Dentures are a good solution for anyone missing any number of teeth, or who has teeth so badly damaged that they need to be pulled or removed for any reason. A set of dentures can replace all your teeth or just some missing teeth, and they can help you look your best while being able to eat and speak clearly. Note a few things you may need to know about dentures and then discuss these with your dentist so you understand what to expect if you've been told they're a good choice for you.

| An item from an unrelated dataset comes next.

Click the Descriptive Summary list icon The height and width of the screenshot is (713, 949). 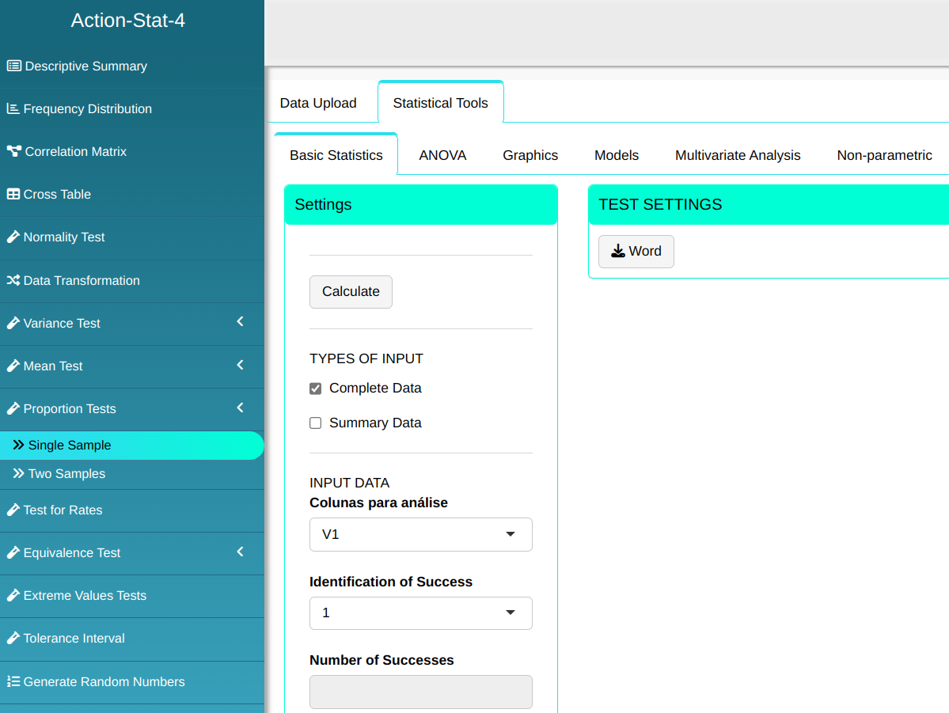click(13, 66)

1. Note How Long Dentures Last

One set of dentures is not a permanent solution for your missing teeth. Your dentures will need to be refitted very few years as the shape of your jaw changes, but then they usually need to be replaced every decade or so. This is because they can suffer wear and damage over time, or it may be that they can no longer be refitted to your mouth and you need an entirely new set altogether. Talk to your dentist about what signs to look for so you know when you need dentures refitted or to be replaced.

2. Dentures Aren't Supposed to Hurt

There may be some minor discomfort with new dentures as the muscles of your jaw and tongue get accustomed to having them in place, but they shouldn't hurt your gums, cut into your cheeks, or otherwise cause you outright pain. If your dentures are so uncomfortable that you don't want to wear them or this discomfort doesn't ease over time, talk to your dentist. You may need to have them refitted or may have sores on your gums that need to be treated before you can put dentures back into place. You may also be having a reaction to denture paste and may need to switch brands.

3. Clean Them Properly

Dentures are not the same as real teeth, so you don't want to use standard toothpaste, a toothbrush, and so on to clean them. You are usually given a type of starter pack to go with your dentures that may include a proper brush and solutions to use for cleaning, but be sure you ask your dentist about how to clean them every day. Proper cleaning tools and products will mean avoiding damage to the dentures and also ensure they're cleaned thoroughly, which in turn protects your overall oral health.